_TASK INSTRUCTIONS:_
**A.** List the records from their very start through the line containing "tap(991, 21)" as a JSON array of strings, one string per line, with blank lines left out.
**B.** Carry on the forum thread about loading Excel date columns into CAS from the point where it stops.

_DOCUMENT PASSAGE:_
Open JoannaNawalanySAS opened 3 years ago
There are some differences between the REST interface and the binary interface in CAS that prevented all of the extended data types from working, so some were normalized to strings. There are a couple of ways to work around it depending on what version of the server you are on and what protocol you are using.
If you are using the binary protocol, you can use the use_addtable=True
option on the read_excel
method. This uses a different technique to upload data which supports all data types.
If you have a more recent version of the CAS server which includes informats in the table.loadTable
importoptions={vars=...}
parameter, you can specify an importoptions=
parameter to read_excel
indicating the format of the date/time column. The informat values are described here https://support.sas.com/documentation/cdl/en/lrdict/64316/HTML/default/viewer.htm#a001239776.htm.
Thank you for your answer. I've tried your tips, but still I'm struggling with the problem.
As the action conn.builtins.history() shows importOptions I assume I have enough new version of CAS to use that parameter. I've tried like this (as I'm not sure if it is an CAS option or read_excel option)
Both didn't work.
I've tried to use use_addtable=True option, same, wrong, results: storm_damage = conn.read_excel("D:\Workshop\VIYAPY\storm.xlsx", sheet_name="Storm_Damage", casout=dict(name="STORM_DAMAGE", replace=True, caslib="Public"), use_addtable=True)
I remembered working on a related issue recently (7eeac93332c5ed50c12004f1cc1f8fcb06f7b898). I forgot that you need to specify date_format
on read_excel
to match the informat specified in importoptions
. However, that change hasn't gone into an official release yet. You could try copying the one file into you installation if possible until another release goes out.
I've copied the file you've mentioned to my server, but I'm note sure where exactly put those options.
Is the code below correct? storm_damage = conn.read_excel("D:\Workshop\VIYAPY\storm.xlsx", sheet_name="Storm_Damage", casout=dict(name="STORM_DAMAGE", replace=True, caslib="Public"), importoptions={'Date':'datetime'}, date_format={'Date':'mmddyy10.'})

_DATA FOR THIS EXERCISE:_

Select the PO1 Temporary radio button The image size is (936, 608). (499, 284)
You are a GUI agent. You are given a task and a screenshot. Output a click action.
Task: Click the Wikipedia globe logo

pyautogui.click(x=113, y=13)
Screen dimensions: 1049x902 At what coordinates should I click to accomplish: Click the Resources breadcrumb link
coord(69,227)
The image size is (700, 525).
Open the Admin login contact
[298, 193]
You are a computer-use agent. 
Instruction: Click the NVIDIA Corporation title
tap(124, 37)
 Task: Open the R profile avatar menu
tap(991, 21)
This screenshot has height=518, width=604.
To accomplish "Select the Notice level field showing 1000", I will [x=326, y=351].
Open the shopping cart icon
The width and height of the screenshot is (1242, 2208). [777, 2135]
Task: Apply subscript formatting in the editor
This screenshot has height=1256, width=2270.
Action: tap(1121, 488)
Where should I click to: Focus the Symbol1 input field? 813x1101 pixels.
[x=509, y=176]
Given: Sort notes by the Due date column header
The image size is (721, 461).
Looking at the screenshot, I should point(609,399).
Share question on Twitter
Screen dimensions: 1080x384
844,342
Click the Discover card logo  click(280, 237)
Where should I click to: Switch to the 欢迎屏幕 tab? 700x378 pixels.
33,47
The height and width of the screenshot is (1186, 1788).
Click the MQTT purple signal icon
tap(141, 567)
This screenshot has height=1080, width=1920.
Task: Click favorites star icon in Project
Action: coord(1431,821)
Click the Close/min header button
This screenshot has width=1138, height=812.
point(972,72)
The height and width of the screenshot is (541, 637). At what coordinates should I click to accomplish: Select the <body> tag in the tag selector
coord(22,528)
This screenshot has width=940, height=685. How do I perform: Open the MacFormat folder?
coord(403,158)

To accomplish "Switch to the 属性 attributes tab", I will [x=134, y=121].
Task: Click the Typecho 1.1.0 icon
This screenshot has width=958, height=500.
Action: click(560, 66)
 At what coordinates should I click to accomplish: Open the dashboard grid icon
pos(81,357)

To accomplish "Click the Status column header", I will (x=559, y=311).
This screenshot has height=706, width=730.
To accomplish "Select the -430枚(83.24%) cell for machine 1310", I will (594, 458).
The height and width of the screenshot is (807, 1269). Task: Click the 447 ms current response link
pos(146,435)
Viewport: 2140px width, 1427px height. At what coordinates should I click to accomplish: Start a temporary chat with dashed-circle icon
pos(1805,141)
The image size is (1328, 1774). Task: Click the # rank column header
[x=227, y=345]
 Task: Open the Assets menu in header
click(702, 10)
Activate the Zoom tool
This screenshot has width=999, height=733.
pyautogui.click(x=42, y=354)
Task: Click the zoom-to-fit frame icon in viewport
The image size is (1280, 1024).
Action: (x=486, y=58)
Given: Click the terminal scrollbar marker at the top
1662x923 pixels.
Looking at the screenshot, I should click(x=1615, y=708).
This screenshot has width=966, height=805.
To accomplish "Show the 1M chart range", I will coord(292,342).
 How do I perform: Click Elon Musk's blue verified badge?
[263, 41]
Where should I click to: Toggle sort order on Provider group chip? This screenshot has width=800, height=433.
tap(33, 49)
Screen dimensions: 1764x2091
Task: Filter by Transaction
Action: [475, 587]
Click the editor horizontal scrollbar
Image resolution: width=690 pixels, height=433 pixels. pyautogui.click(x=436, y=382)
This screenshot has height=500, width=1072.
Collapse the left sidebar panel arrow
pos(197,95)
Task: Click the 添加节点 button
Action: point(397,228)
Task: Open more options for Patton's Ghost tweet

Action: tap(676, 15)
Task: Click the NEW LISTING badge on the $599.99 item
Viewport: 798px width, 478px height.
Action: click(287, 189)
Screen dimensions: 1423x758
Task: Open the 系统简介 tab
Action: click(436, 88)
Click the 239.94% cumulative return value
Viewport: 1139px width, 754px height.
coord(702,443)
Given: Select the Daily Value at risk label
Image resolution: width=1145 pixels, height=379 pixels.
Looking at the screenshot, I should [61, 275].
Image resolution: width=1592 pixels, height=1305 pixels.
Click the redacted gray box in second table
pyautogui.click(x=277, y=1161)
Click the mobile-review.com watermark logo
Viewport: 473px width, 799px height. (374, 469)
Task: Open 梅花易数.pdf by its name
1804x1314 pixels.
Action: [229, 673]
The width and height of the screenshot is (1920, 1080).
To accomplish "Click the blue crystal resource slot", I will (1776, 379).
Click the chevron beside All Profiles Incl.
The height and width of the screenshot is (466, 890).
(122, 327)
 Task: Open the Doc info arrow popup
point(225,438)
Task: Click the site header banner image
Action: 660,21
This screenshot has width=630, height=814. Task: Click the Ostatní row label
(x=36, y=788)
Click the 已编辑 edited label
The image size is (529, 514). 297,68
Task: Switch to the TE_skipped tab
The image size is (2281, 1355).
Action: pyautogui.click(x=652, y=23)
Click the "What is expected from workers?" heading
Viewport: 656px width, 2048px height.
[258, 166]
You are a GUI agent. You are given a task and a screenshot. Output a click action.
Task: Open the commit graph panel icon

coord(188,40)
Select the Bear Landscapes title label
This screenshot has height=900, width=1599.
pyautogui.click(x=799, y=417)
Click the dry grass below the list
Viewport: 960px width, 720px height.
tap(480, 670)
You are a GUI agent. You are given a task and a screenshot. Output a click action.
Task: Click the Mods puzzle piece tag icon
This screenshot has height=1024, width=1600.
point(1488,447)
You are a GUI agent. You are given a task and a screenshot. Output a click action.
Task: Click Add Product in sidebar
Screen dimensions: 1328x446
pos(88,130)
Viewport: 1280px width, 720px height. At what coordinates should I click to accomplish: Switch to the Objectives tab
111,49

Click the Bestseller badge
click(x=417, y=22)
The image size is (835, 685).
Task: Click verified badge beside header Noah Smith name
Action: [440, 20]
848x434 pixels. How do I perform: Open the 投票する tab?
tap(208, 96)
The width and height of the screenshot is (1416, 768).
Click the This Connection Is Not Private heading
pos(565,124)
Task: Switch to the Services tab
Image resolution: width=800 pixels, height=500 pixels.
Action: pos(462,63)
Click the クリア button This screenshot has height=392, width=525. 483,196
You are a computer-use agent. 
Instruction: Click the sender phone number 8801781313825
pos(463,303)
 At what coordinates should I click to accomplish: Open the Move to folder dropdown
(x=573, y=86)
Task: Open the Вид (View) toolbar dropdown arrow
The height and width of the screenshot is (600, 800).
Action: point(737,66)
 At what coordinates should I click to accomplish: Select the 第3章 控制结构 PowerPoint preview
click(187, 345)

_ANSWERS FOR THIS EXERCISE:_
**A.**
[
  "Select the PO1 Temporary radio button The image size is (936, 608). (499, 284)",
  "You are a GUI agent. You are given a task and a screenshot. Output a click action.",
  "Task: Click the Wikipedia globe logo",
  "pyautogui.click(x=113, y=13)",
  "Screen dimensions: 1049x902 At what coordinates should I click to accomplish: Click the Resources breadcrumb link",
  "coord(69,227)",
  "The image size is (700, 525).",
  "Open the Admin login contact",
  "[298, 193]",
  "You are a computer-use agent. ",
  "Instruction: Click the NVIDIA Corporation title",
  "tap(124, 37)",
  " Task: Open the R profile avatar menu",
  "tap(991, 21)"
]

**B.**
The date_format
is passed to the to_csv
method of the underlying pandas DataFrame
, so it uses Python's date formats (see https://pandas.pydata.org/docs/reference/api/pandas.DataFrame.to_csv.html). If you are going for MMDDYY, then the Python format string would be '%m%d%y'.
How do I use the importoptions option in read_excel? It seems not working at all, even for string types, not only for dates. Do I have it set correctly here:
storm_damage = conn.read_excel("D:\Workshop\VIYAPY\storm.xlsx", sheet_name="Storm_Damage", casout=dict(name="STORM_DAMAGE", replace=True, caslib="Public"), importoptions={'Date':'datetime'}, date_format={'Date':'%m/%d/%Y.'})
You are missing the vars=
level: importoptions={'vars': {'Date': 'datetime'}}
.
I've tried this (including specyfing cost as varchar to see if it is a problem with date values or maby with other types too):
storm_damage = conn.read_excel("D:\Workshop\VIYAPY\storm.xlsx", sheet_name="Storm_Damage", casout=dict(name="STORM_DAMAGE", replace=True, caslib="Public"), importoptions={'vars':{'Date': 'datetime', "Cost":"varchar"}, 'date_format':{'Date':'%m/%d/%Y.'}}) storm_damage.dtypes
These are the results: Event varchar Date varchar Summary varchar Cost double
There is still the same problem.
I believe this is what you want.
importoptions={'vars':{'Date':{'informat': 'datetime', 'type':'datetime'}, 'Cost':{'type':'varchar'}}}
This is not working eather (I've inserted you sugestion and andded "date_format") :(
storm_damage = conn.read_excel("D:\Workshop\VIYAPY\storm.xlsx", sheet_name="Storm_Damage",
casout=dict(name="STORM_DAMAGE", replace=True, caslib="Public"),
importoptions={'vars':{'Date':{'informat': 'datetime', 'type':'datetime', 'date_format':'%m/%d/%Y.'}, 'Cost':{'type':'varchar'}}})
storm_damage.dtypes
This is the result (even Cost is still a double): Event varchar Date varchar Summary varchar Cost double
@JoannaNawalanySAS It doesn't appear to be working the way that I remember. However, there is a workaround for now. You can do this in two steps. First, read the excel file into a DataFrame, then upload the DataFrame. That's all that would be happening behind the scenes anyway.
import pandas as pd
data = pd.read_excel("D:\Workshop\VIYAPY\storm.xlsx", sheet_name="Storm_Damage")
storm_damage = conn.upload_frame(data,
date_format='%d%b%Y:00:00:00', # <= this indicates how dates should be written to the intermediate CSV
importoptions={
'vars': {
'Date': {'informat': 'datetime', # <= this indicates how CAS should read the column in the CSV
'type': 'datetime'},
'Cost': {'type': 'varchar'}
}
}, casout=dict(...))
I'll have to look into the read_*
methods to see how to make this work with them as well.
Thank you, I didn't thought about it as almost equally resources consuming solution. Importing to DataFrame and then uploading to CAS works fine!
Just one think: ERROR: Parameter 'date_format' is not recognized.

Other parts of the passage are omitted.